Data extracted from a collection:
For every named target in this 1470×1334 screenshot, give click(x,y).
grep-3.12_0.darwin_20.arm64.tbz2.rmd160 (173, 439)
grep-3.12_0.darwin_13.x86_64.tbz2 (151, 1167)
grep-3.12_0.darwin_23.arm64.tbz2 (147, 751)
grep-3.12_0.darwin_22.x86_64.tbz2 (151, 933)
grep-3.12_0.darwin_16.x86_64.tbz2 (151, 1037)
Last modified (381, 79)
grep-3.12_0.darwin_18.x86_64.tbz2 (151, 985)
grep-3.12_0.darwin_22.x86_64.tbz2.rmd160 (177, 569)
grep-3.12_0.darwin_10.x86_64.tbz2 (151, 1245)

= TASK OBJECTIVE =
The task requires an exact transcription of all the data.

= RESPONSE FOR THIS EXERCISE =
For every named target in this 1470×1334 screenshot, give click(x,y).
grep-3.12_0.darwin_20.arm64.tbz2.rmd160 (173, 439)
grep-3.12_0.darwin_13.x86_64.tbz2 (151, 1167)
grep-3.12_0.darwin_23.arm64.tbz2 (147, 751)
grep-3.12_0.darwin_22.x86_64.tbz2 (151, 933)
grep-3.12_0.darwin_16.x86_64.tbz2 (151, 1037)
Last modified (381, 79)
grep-3.12_0.darwin_18.x86_64.tbz2 (151, 985)
grep-3.12_0.darwin_22.x86_64.tbz2.rmd160 (177, 569)
grep-3.12_0.darwin_10.x86_64.tbz2 (151, 1245)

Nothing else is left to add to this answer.